━━━ Entries supplied

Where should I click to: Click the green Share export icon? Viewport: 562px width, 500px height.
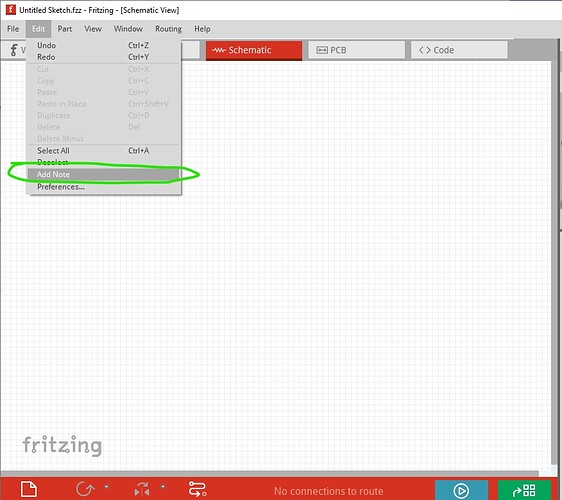524,490

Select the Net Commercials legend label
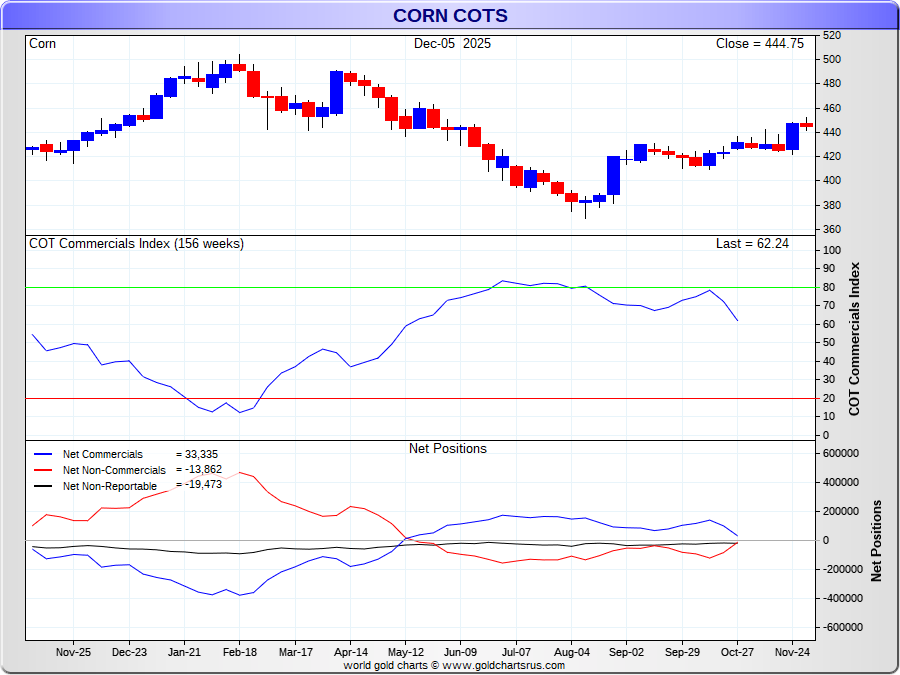103,455
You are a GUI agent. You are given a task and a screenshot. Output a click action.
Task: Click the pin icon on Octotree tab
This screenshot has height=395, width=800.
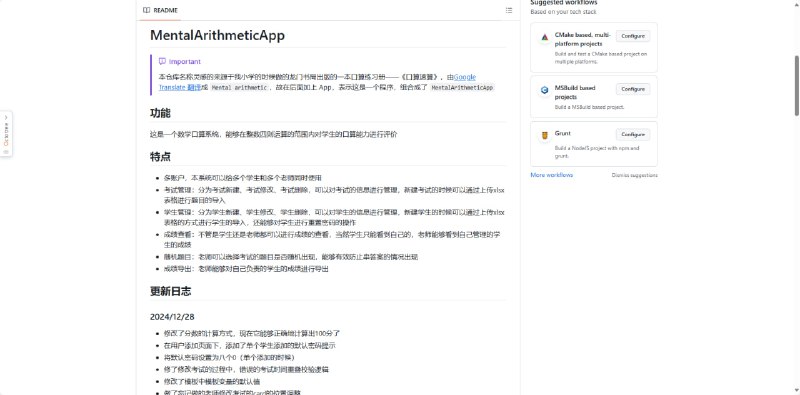point(6,152)
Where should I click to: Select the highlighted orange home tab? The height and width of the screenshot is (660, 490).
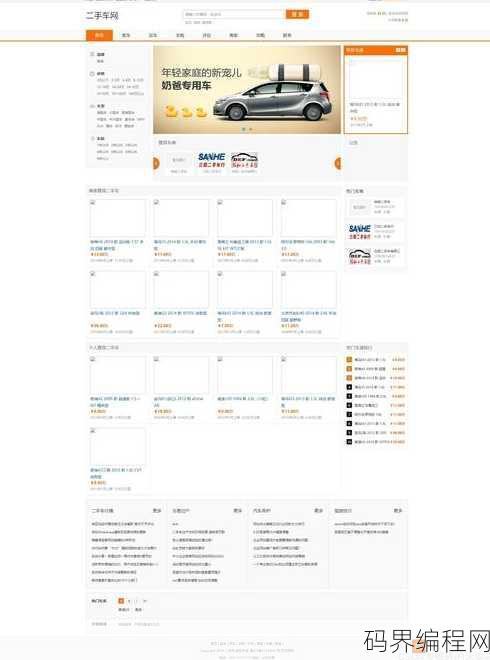click(99, 35)
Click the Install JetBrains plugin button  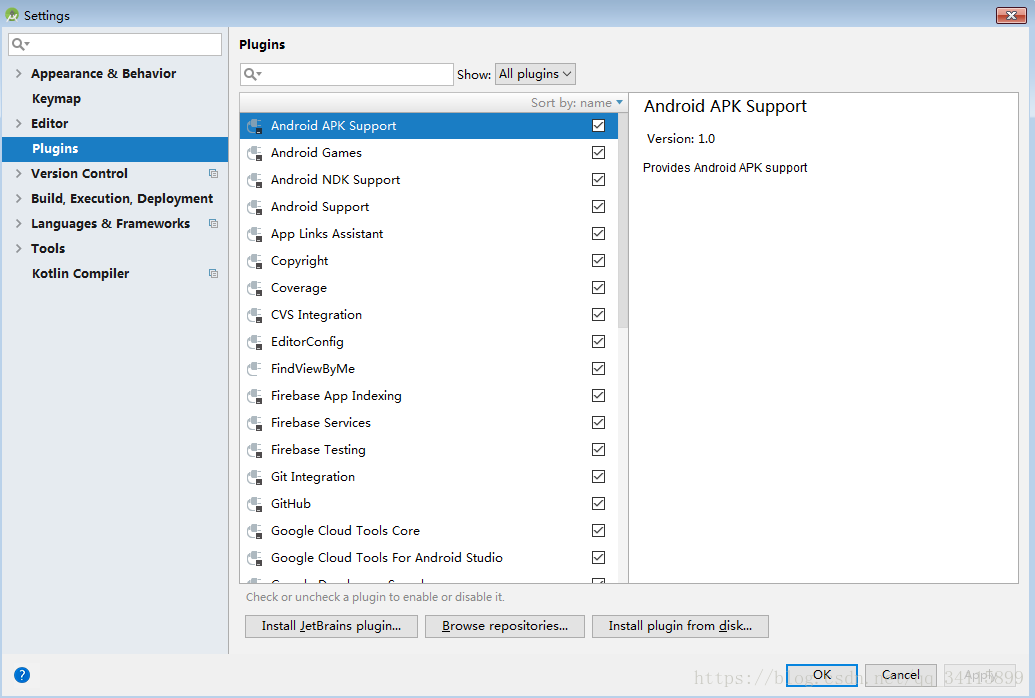330,626

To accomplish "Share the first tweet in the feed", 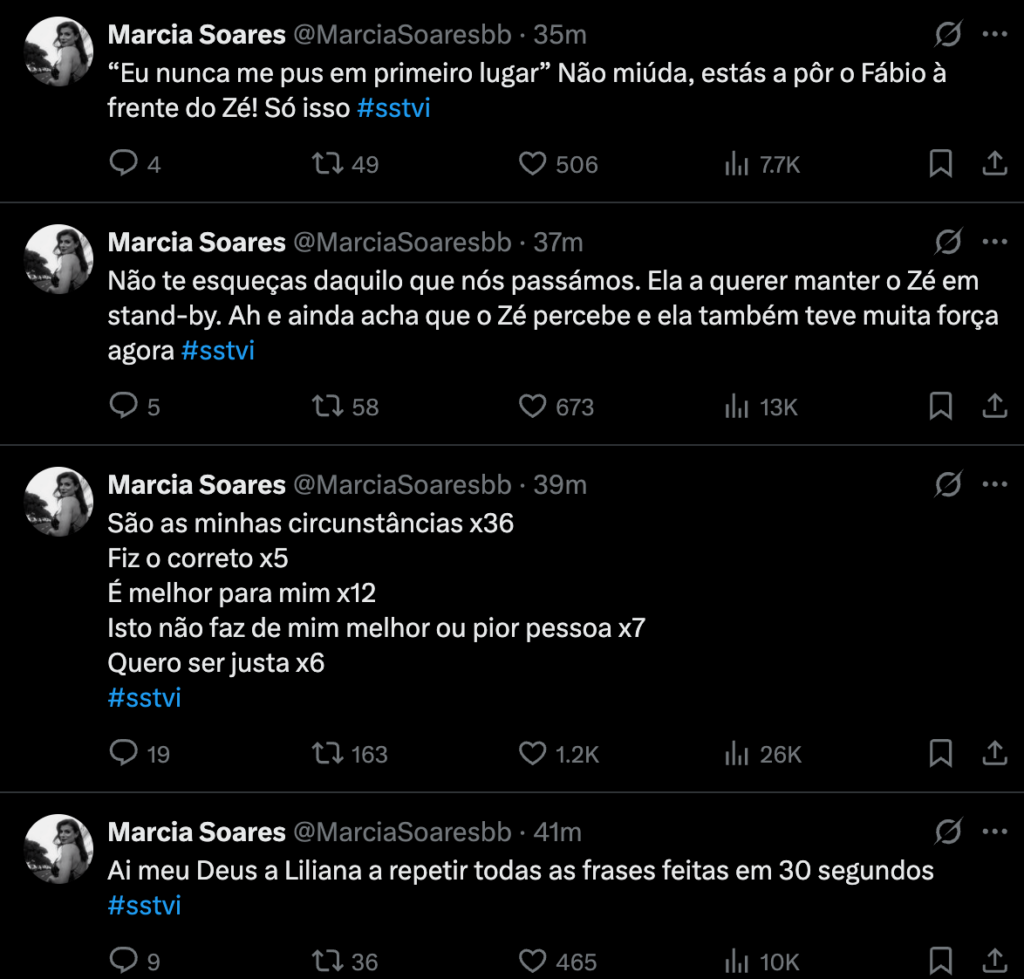I will point(995,164).
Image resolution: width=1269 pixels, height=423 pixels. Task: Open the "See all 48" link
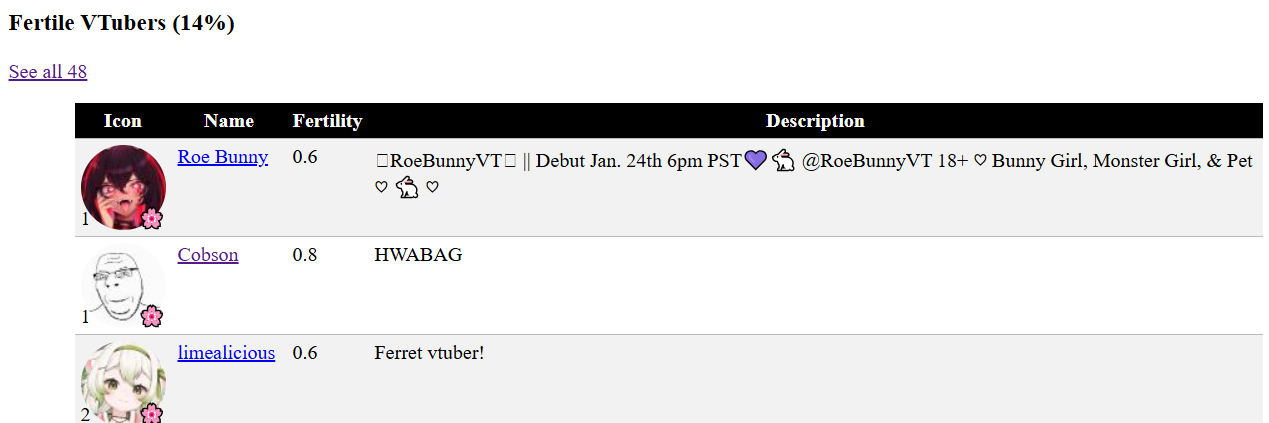[48, 72]
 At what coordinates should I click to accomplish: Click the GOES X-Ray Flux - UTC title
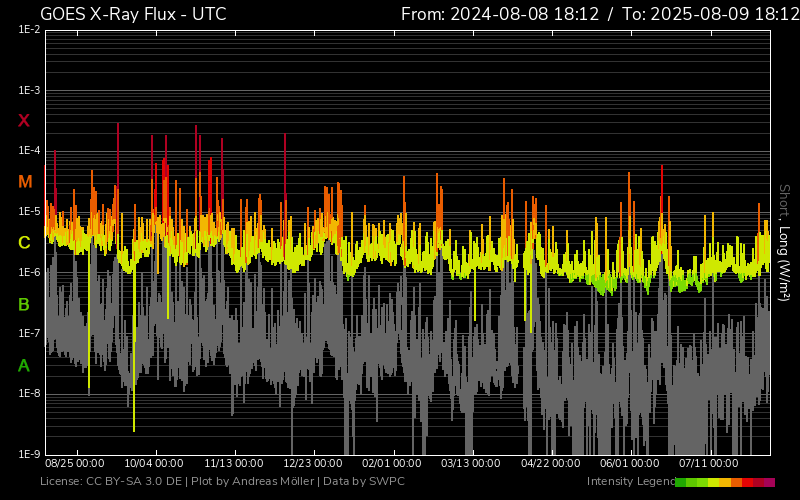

━━━━━━

Directions for this task
Exactly the lines from the one with "Image resolution: width=1269" through the end of the records should be written out, and only those. Pictures do not belong in the copy.

Written solution
Image resolution: width=1269 pixels, height=423 pixels. Task: Open the "See all 48" link
[48, 72]
 At what coordinates should I click to accomplish: Click the GOES X-Ray Flux - UTC title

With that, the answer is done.